My wife and I have been searching for months for a service to allow us to store our sensitive files in Dropbox securely. There are a lot of services out there that promise to do this well, but frankly, it's hard to trust that our data would be safe if they happened to be hacked or compromised. I therefore went looking for a piece of software that was:
- Vetted as being secure.
- Ubiquitous. Something I wouldn't need to worry about installing or finding on a future machine.
- Compatible with Mac OS X.
TrueCrypt, an open-source file encryption product, seemed like it might fit the bill. However, I must have had my head in the sand about a year ago (sure enough, I was off the grid when it happened), but TrueCrypt was abandoned by its developers with a very vague / scary message on their website:
WARNING: Using TrueCrypt is not secure as it may contain unfixed security issues
Ok then. So that in itself wasn't reason enough for me to give up. I went ahead and downloaded TrueCrypt from some random site and verified the checksum (remind me which of my family is going to know how to do this?) and installed it (in order to do this, I had to temporarily disable OS X's protection against unsigned software in "Security & Privacy" in System Preferences).
That's a lot of steps for someone who just wants to share encrypted files. And more steps are bad—I didn't want people I'm sharing stuff with to just give up. We'd be back to square one.
Not to mention, TrueCrypt doesn't offer dynamically sized volumes. You have to specify the size of the volume at the time of creation. This means that if the number of files in a volume you're sharing hits the limit—too bad. You need to now create a new volume (one with a larger limit) and move all of the existing files from the previous volume into it. That's a drag. And sort of dumb.

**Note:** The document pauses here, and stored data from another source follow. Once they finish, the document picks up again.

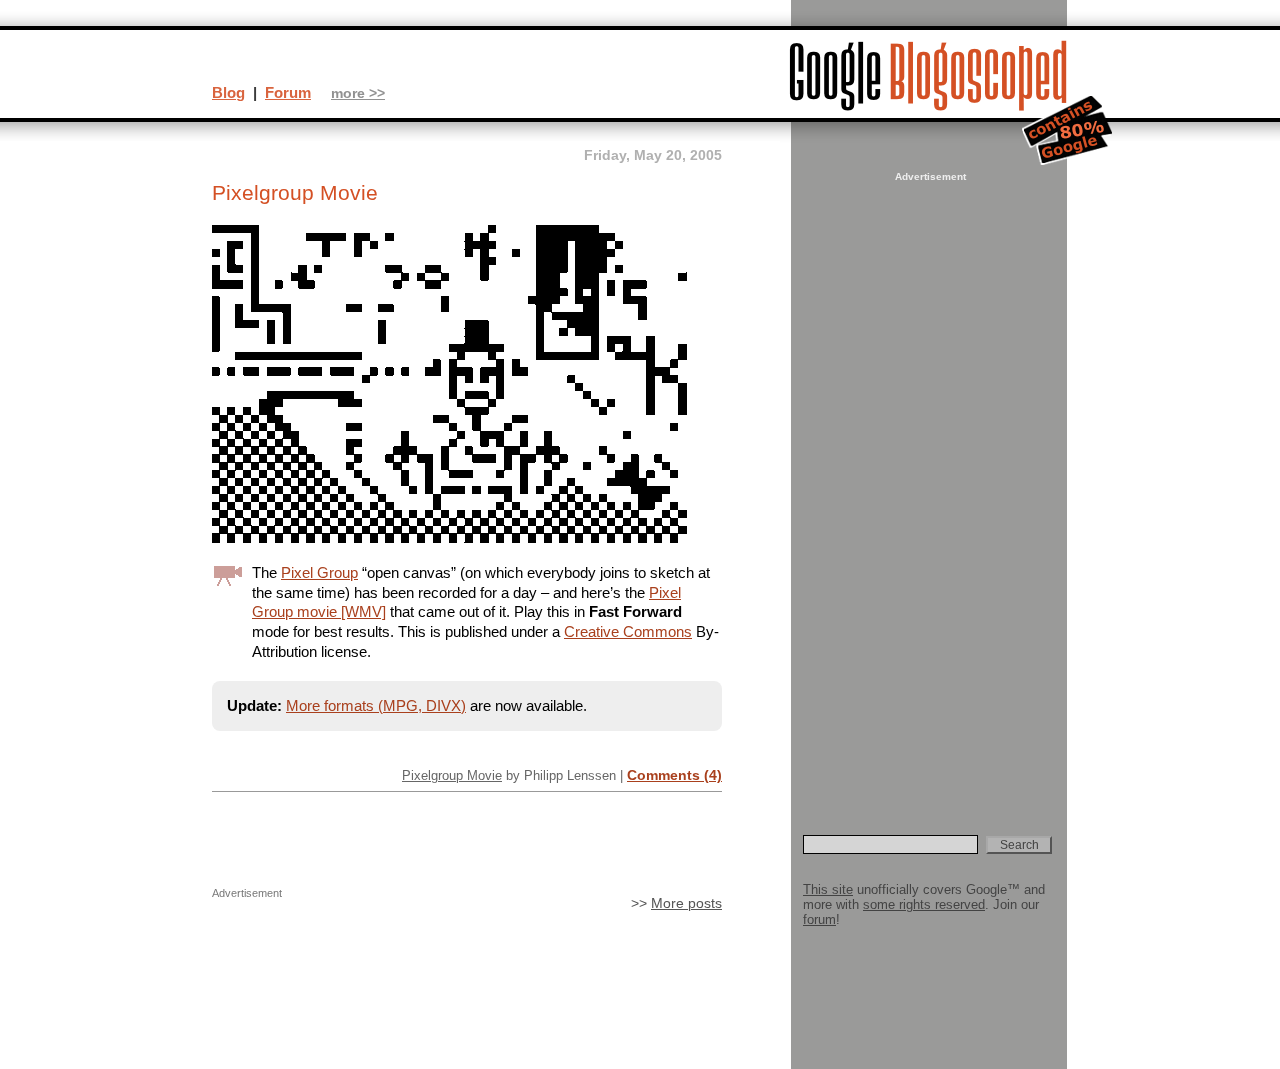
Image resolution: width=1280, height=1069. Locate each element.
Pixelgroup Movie (452, 775)
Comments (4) (674, 775)
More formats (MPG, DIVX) (376, 705)
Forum (288, 92)
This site (828, 889)
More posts (686, 903)
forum (819, 919)
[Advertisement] (928, 486)
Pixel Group (319, 572)
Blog (228, 92)
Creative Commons (628, 631)
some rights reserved (924, 904)
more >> (358, 93)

Off I went looking for an alternative. "Wait", I thought, "doesn't OS X provide full-disk encryption via FileVault?". Well, I didn't actually ask myself that, but I concluded that there must be a way to do this just using a stock Mac OS X installation.
Sure enough, after some digging, I found this on Apple's support site: How to create a password-protected (encrypted) disk image. Boom! There we have it.
If you follow the instructions (which are quite simple, really), you'll have a "file" (which is actually a "sparse image"—sort of like a Volume) which you can drop into a shared Dropbox folder and share with anyone you want. To add or remove files to the encrypted folder, you need to double click it, type in the password, and then open it like you would any other volume (like your Hard Drive or a USB stick). Once you're done modifying files, just "eject" it. Easy peasy. Dropbox syncs it immediately.
Oh—and the folder resizes automatically! Another huge plus over TrueCrypt.
So, in short, you can create an AES-encrypted folder, inside your Dropbox, and anyone else who uses a Mac will be able to add or remove files from it without needing to install any third-party software. And, it's free.
Go forth and encrypt!
P.S. Windows users might have similar luck with BitLocker.
P.P.S. Jamie Phelps pointed me to this AgileBits article regarding a downside of using sparse bundles and Dropbox (note–a sparse image and a sparse bundle are not the same thing, so the two may not have the same downsides). Knox stores its vaults with OS X sparse bundles, and those have been shown to have issues syncing over Dropbox when simultaneous edits are made. I've yet to see this be a problem with using sparse images (since OS X—and Dropbox—treats a sparse image as a single file), but it might be an issue. Jamie recommends SafeMonk as an alternative.